The Riverside Theatre, where he'll lecture in Milwaukee, is sponsored by Pabst. The So You Think You Can Dance tour, Ryan Adams, Carlos Santana, ZZ Top, Jerry Seinfeld, and Spoon are going through the same theatre in the next month or two. This is the big leagues, as far as mid-sized concert venues go.

The cheapest tickets on StubHub right now to see him at the Paramount Theatre in Seattle is $225 a pop. You can see Jack freakin' White there in two weeks for less than half that.

At times, it's easy to be a bit doom and gloom about the direction the country is heading when it comes to science, when politicians are actively denying climate change and decisions about basic human processes like pregnancy are so wholly misunderstood.
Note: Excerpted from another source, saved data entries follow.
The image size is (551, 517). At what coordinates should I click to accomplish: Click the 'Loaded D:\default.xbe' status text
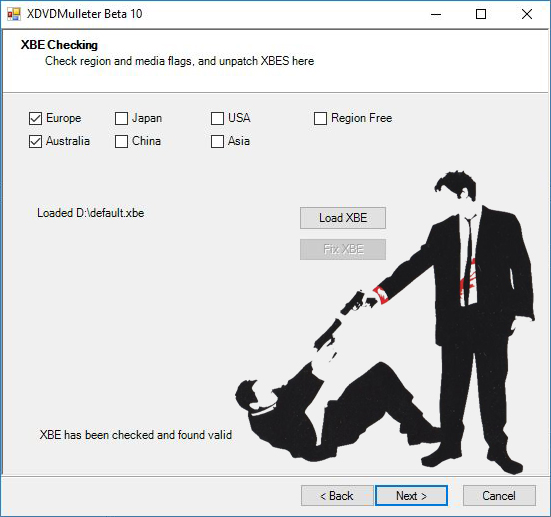point(91,213)
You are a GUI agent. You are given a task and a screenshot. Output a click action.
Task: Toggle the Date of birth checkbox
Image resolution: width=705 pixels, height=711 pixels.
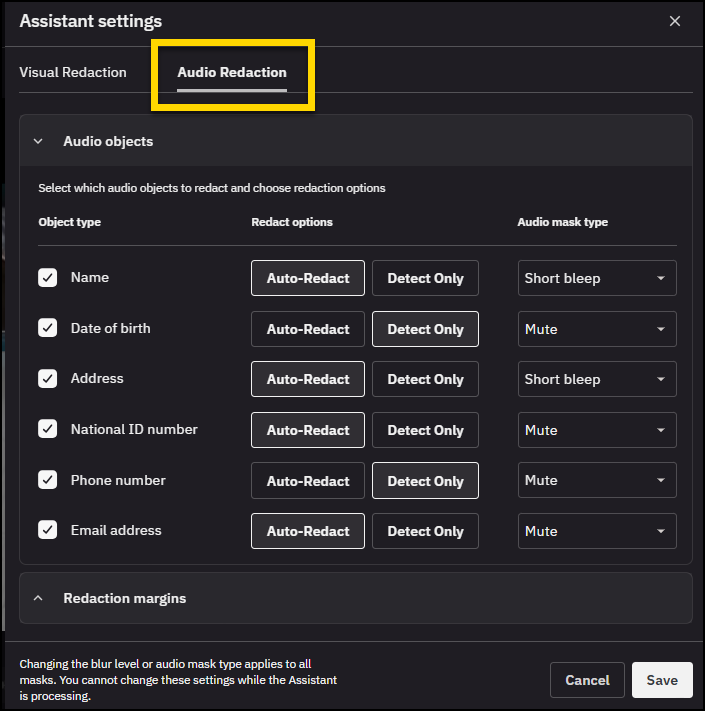(x=48, y=328)
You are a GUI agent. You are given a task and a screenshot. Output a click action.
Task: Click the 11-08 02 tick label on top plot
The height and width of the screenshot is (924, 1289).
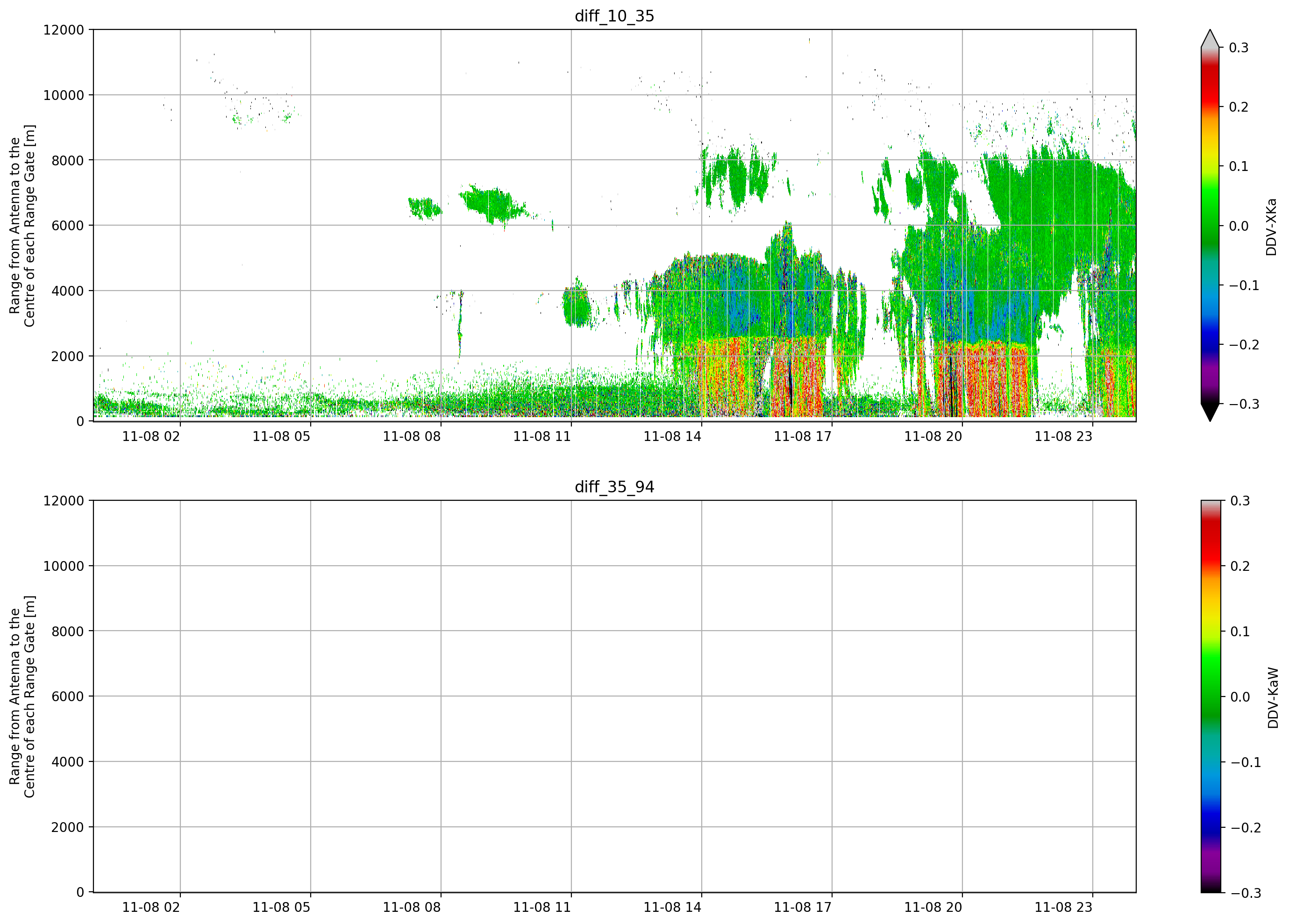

But when the world's most famous scientist is outselling the world's current favorite rock star, well, that's something.

As someone who spent some time scalping tickets back in my college days, I can say with some confidence that the main thing pushing up the prices of Tyson tickets on the secondary market is the fact that scalpers didn't have any idea they should buy them, perhaps because he's a scientist, not someone currently blowing up pop radio or racking up millions of views on YouTube. That's why you'll find hundreds of tickets for Jack White on StubHub, but only a handful for Tyson.

But still: Tyson isn't even a performer, not in the traditional sense. He's just going to be talking—maybe he'll bring a video and some PowerPoint presentations. And people are desperate to see it.

Somehow, this feels big. It's not just Seattle. Shows have been added due to popular demand in Portland, in Milwaukee, in Walla Walla, Washington, for goodness sakes. His tickets have sold well in Detroit, in Chicago, in Boston, in Los Angeles, in Bozeman, Montana.

When you can convince thousands of people to listen to you talk about astrophysics, you're doing something right. And when the people demand more, when they split with a couple hundred bucks just to watch you do it, well, that just bodes well for everyone.